- Stated exercise: Render the lines of the records, starting at the first line and ending at the line that contains "In order to click on run", as a Markdown table with the columns Row and Line, omitting any blank lines.

Dataset excerpt:
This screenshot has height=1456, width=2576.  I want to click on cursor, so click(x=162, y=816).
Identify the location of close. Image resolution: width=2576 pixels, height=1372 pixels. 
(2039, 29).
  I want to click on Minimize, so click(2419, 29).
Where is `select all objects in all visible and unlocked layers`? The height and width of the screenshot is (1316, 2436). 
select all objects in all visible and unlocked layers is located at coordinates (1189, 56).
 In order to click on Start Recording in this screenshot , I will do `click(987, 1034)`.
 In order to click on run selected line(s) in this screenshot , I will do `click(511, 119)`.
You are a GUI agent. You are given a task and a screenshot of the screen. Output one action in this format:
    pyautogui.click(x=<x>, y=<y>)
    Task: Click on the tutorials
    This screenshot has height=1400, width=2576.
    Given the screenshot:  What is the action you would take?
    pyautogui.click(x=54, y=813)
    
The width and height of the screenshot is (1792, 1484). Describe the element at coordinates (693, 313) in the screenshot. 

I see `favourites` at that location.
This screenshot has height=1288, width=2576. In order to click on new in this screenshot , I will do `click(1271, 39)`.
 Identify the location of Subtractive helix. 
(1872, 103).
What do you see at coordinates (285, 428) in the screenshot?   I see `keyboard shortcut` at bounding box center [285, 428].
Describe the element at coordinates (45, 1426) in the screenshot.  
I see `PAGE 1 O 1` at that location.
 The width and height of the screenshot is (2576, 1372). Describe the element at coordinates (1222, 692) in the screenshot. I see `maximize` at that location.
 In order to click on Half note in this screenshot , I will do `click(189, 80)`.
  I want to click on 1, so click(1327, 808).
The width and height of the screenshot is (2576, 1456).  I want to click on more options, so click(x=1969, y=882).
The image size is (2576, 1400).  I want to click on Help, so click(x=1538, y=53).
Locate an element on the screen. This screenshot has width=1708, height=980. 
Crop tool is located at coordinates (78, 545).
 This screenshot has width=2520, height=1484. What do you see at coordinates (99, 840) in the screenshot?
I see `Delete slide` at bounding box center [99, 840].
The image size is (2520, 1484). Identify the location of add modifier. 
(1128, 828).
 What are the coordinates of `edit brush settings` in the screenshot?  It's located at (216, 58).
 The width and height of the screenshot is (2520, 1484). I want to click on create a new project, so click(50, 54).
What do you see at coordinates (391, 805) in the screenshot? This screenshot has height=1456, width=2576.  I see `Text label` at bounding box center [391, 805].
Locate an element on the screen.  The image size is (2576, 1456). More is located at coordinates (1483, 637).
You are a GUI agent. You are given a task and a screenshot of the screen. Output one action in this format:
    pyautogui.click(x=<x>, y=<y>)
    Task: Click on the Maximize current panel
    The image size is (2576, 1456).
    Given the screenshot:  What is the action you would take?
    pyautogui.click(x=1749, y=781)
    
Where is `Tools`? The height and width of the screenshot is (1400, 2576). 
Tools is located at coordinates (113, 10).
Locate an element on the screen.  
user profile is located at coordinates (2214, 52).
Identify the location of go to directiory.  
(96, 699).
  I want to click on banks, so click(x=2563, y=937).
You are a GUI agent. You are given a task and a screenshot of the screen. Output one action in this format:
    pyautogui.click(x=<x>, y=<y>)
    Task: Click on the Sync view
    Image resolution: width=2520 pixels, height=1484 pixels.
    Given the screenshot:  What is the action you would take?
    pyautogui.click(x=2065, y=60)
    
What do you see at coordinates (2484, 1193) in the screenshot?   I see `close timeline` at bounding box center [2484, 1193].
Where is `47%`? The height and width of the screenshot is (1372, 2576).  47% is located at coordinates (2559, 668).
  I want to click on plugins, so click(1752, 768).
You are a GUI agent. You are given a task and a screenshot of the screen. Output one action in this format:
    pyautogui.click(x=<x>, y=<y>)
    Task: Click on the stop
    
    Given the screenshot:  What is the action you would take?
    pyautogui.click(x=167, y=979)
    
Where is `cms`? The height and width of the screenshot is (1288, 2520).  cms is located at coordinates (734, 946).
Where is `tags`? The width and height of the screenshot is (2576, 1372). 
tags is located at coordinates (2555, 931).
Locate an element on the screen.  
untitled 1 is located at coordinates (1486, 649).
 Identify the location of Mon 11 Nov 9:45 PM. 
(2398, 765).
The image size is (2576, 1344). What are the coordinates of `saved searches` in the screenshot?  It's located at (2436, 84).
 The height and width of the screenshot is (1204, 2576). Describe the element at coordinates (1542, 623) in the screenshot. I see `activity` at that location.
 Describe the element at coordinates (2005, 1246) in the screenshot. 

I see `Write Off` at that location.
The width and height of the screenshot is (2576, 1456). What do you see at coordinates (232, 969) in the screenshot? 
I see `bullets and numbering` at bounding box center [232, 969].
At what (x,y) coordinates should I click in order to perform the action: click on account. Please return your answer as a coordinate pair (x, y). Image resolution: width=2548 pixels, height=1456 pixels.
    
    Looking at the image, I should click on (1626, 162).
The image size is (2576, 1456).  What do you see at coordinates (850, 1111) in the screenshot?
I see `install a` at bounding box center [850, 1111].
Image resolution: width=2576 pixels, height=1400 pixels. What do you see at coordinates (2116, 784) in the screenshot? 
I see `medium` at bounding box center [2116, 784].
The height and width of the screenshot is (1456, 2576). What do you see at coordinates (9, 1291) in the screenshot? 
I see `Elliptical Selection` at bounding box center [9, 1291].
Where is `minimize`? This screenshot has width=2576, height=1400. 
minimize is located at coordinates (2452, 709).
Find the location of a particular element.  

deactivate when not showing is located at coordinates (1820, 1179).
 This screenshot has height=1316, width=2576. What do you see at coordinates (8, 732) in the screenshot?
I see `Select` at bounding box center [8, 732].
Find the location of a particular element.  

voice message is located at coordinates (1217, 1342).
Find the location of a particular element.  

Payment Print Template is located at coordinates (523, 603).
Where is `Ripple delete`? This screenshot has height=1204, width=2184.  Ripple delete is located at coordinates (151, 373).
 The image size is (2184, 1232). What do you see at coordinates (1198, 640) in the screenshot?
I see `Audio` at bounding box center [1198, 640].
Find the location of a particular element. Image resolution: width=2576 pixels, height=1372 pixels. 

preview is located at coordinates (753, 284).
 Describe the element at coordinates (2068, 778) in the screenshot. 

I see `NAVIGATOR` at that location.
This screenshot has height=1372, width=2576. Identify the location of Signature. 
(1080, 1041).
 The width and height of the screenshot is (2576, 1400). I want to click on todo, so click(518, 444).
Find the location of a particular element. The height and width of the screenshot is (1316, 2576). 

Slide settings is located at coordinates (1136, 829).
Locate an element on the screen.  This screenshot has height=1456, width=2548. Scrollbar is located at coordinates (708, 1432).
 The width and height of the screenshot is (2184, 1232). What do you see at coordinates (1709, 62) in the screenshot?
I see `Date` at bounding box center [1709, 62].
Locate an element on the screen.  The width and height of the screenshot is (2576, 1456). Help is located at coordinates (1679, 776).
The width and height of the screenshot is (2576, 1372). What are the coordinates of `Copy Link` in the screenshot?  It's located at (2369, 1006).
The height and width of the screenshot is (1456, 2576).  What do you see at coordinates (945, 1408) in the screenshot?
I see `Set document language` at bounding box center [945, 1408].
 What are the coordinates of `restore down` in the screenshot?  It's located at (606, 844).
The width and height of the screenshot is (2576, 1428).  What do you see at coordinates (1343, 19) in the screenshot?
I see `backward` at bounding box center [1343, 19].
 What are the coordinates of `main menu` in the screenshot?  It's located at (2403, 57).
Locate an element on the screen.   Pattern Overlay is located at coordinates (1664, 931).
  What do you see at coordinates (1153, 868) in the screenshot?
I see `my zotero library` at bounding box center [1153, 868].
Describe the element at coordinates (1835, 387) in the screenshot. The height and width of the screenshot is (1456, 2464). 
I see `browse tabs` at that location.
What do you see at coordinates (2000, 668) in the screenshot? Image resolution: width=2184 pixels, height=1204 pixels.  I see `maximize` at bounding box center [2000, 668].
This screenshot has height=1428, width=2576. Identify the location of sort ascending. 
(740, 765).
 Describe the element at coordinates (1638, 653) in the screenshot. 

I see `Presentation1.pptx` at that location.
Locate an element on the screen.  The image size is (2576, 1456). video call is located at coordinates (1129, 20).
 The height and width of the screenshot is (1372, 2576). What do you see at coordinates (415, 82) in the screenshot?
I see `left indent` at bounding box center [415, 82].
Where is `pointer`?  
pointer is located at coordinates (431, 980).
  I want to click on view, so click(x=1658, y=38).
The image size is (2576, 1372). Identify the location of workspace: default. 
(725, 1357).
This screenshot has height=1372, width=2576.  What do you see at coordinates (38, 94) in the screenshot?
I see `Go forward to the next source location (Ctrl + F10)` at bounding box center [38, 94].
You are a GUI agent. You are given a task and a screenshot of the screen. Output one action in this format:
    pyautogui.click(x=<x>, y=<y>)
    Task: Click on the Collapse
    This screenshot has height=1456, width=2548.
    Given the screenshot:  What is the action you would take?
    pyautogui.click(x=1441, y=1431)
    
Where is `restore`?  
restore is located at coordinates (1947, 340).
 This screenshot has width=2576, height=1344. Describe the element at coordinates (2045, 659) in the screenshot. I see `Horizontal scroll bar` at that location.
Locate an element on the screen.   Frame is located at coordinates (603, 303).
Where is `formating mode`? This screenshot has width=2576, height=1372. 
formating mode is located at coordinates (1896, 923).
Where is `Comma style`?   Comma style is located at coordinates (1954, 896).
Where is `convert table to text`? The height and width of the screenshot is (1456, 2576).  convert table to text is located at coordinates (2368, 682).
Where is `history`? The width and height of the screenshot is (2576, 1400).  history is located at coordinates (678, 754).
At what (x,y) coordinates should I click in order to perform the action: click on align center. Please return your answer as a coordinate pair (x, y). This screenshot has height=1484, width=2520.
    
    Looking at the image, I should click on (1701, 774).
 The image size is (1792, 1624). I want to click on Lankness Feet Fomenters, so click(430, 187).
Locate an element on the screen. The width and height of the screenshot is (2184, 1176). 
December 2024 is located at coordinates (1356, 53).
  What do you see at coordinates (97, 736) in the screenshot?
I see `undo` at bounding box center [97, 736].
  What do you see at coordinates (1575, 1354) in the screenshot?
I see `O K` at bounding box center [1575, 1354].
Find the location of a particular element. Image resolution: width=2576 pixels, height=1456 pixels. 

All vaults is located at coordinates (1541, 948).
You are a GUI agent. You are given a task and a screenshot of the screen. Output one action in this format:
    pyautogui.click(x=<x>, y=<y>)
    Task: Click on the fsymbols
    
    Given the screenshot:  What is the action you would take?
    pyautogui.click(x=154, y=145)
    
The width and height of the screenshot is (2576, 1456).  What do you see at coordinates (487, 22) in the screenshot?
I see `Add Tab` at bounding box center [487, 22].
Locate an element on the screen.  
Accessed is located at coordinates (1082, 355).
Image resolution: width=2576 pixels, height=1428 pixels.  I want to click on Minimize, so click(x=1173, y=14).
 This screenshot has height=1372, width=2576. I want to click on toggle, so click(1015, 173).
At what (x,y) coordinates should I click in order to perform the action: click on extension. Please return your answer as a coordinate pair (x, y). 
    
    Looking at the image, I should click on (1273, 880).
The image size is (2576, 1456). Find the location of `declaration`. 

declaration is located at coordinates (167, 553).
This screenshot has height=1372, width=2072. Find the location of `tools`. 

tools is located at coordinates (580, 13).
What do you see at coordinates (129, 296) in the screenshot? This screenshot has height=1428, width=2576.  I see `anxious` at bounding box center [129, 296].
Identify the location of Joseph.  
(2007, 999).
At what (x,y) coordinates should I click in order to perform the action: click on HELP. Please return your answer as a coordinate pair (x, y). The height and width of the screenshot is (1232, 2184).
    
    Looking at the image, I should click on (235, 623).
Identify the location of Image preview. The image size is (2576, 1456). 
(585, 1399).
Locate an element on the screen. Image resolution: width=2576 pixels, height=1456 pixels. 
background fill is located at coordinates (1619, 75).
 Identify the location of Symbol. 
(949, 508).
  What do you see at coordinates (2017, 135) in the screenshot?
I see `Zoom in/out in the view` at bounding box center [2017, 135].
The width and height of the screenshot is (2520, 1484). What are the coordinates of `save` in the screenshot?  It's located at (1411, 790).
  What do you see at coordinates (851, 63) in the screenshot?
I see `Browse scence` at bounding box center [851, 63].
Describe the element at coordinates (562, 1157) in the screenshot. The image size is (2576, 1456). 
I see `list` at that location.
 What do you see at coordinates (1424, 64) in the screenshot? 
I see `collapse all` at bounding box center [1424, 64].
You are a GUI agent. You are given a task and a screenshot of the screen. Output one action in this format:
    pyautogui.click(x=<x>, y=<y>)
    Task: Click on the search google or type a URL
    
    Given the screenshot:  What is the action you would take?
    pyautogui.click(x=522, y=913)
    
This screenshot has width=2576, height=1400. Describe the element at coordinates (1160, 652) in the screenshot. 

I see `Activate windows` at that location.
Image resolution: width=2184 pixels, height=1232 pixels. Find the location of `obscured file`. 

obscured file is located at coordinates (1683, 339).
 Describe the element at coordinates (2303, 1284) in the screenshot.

- Exercise response:
| Row | Line |
|---|---|
| 1 | This screenshot has height=1456, width=2576.  I want to click on cursor, so click(x=162, y=816). |
| 2 | Identify the location of close. Image resolution: width=2576 pixels, height=1372 pixels.  |
| 3 | (2039, 29). |
| 4 |   I want to click on Minimize, so click(2419, 29). |
| 5 | Where is `select all objects in all visible and unlocked layers`? The height and width of the screenshot is (1316, 2436).  |
| 6 | select all objects in all visible and unlocked layers is located at coordinates (1189, 56). |
| 7 |  In order to click on Start Recording in this screenshot , I will do `click(987, 1034)`. |
| 8 |  In order to click on run selected line(s) in this screenshot , I will do `click(511, 119)`. |